Uma voz se ergue no silêncio. Rouca, forte e convicta, introduz um tema, uma ideia, um sentimento. Segue-lhe outra, que a apoia, mais aguda, quase que o prenúncio da corrente humana que lhes seguirá. Surge então o coro, unido, possante, de dicção extremamente marcada, transmitindo a força da união, mostrando quem é o povo alentejano.

Estas palavras tentam descrever um pouco o Cante Alentejano. De entre toda a música tradicional portuguesa, o Cante tem características únicas, singulares, fruto de uma região e de um povo igualmente únicos. Quase barricado entre o Tejo, Guadiana e a Serra algarvia, não esquecendo o Atlântico, o Alentejo foi moldando um povo forte, trabalhador e unido, que suporta dificuldades pelo isolamento e aridez de suas terras.

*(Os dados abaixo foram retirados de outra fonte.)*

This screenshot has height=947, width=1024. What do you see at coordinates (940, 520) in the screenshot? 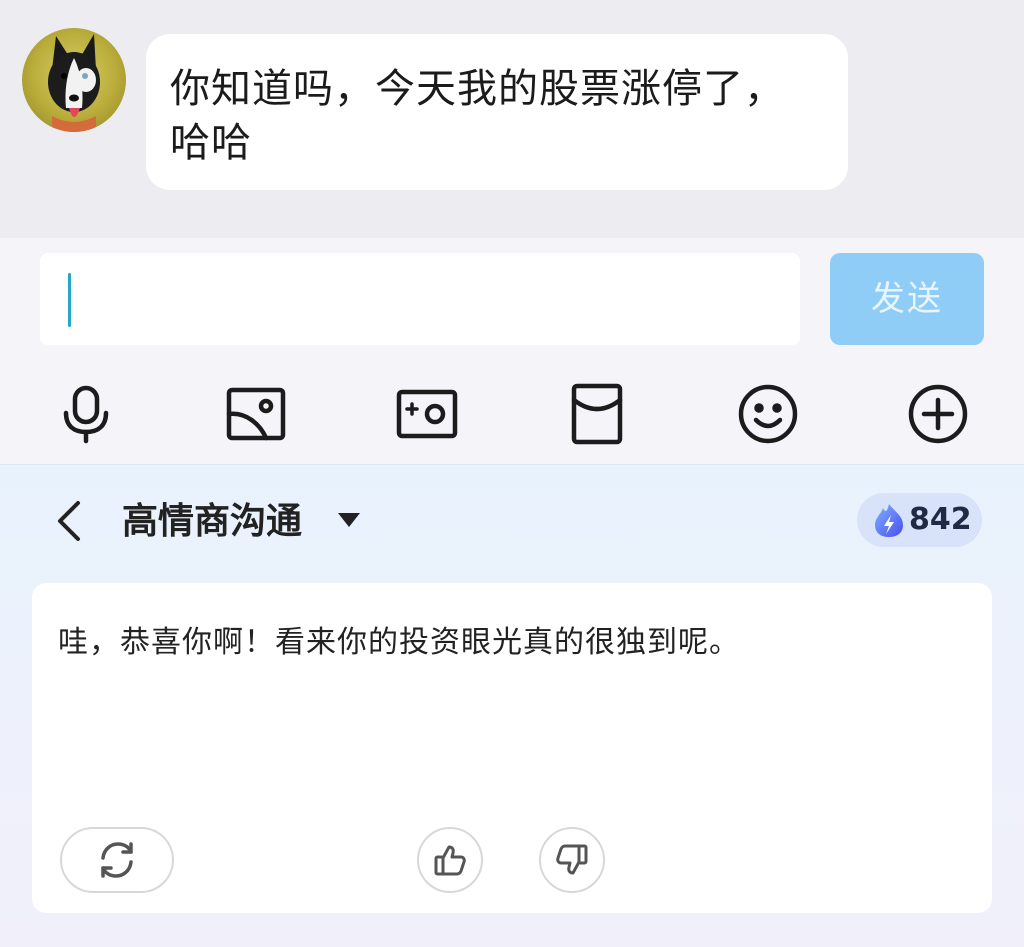
I see `credit-count: 842` at bounding box center [940, 520].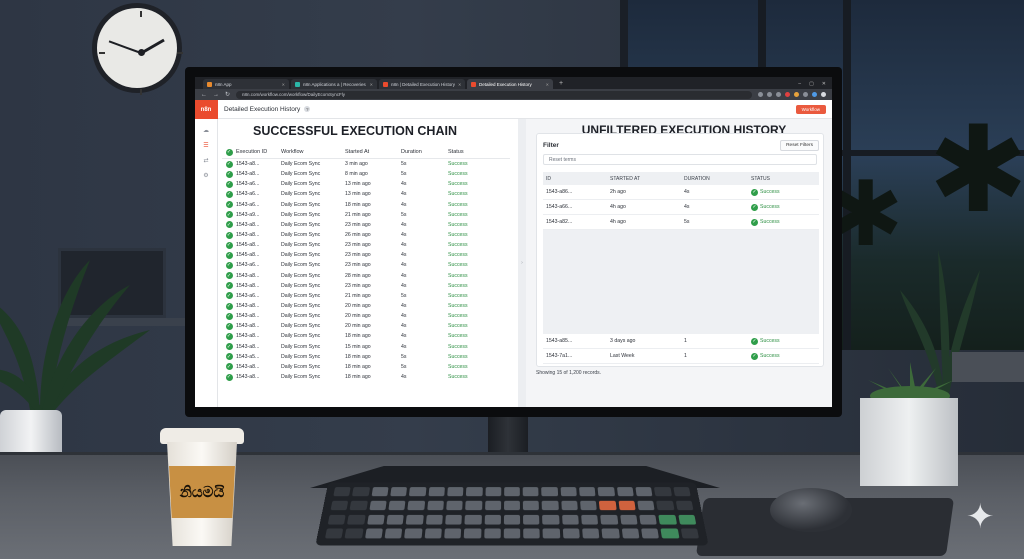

As modas alentejanas, músicas características do Cante Alentejano, e que podem também receber os nomes de refrão ou coro, são normalmente músicas de trabalho, versando temas que são muito próximos às pessoas do campo. As cantigas amorosas, assim como as cantigas religiosas, existem em todo o Alentejo, sendo que as cantigas relativas ao trabalho e às profissões são bastante diferentes de uma povoação para a outra. A dispersão dos povoados no Alentejo levou a uma “especialização” dos habitantes em certos tipos característicos de profissões e actividades, sendo esse facto bem presente nas modas que cada povo canta. É frequente ouvirmos modas dedicadas às ceifeiras, mineiros, pescadores, vindimadores, cardadores, etc. Outro tema muito querido ao Cante é o bairrismo, como se demonstra pela grande quantidade de modas dedicadas a diversas povoações de todo o Alentejo.

O Cante é uma pintura viva, realista e extremamente colorida do Alentejo.

Um dos grupos do Orfeão Universitário do Porto dedica-se a uma forma de expressão muito particular do povo alentejano: o Cante. O grupo de Cante Alentejano do OUP foi formado no início da década de 80 e tem vindo a representar e difundir a cultura dessa enorme região de Portugal, um pedaço da sua cultura tão amado e defendido pelos alentejanos e que se distingue de qualquer outra forma cultural do país. O grupo é formado unicamente por homens e apresenta-se em palco com outro símbolo do povo alentejano: o lenço Tabaqueiro. A união dos elementos em palco é também uma característica do Cante Alentejano, sendo sobressaída quando acompanhada do tradicional balançar.

Apesar de parecer estranho a existência de um grupo de Cante tão a norte do Alentejo, numa região em que a presença de alentejanos não é significativa, o grupo de Cante Alentejano do OUP mantém-se activo e com vitalidade, fruto do espírito característico da juventude mas também de toda a força e empenho que as modas alentejanas transmitem e a nossa admiração relativamente ao povo alentejano, com quem fizemos amizades distantes mas fortes, vincadas por um respeito mútuo.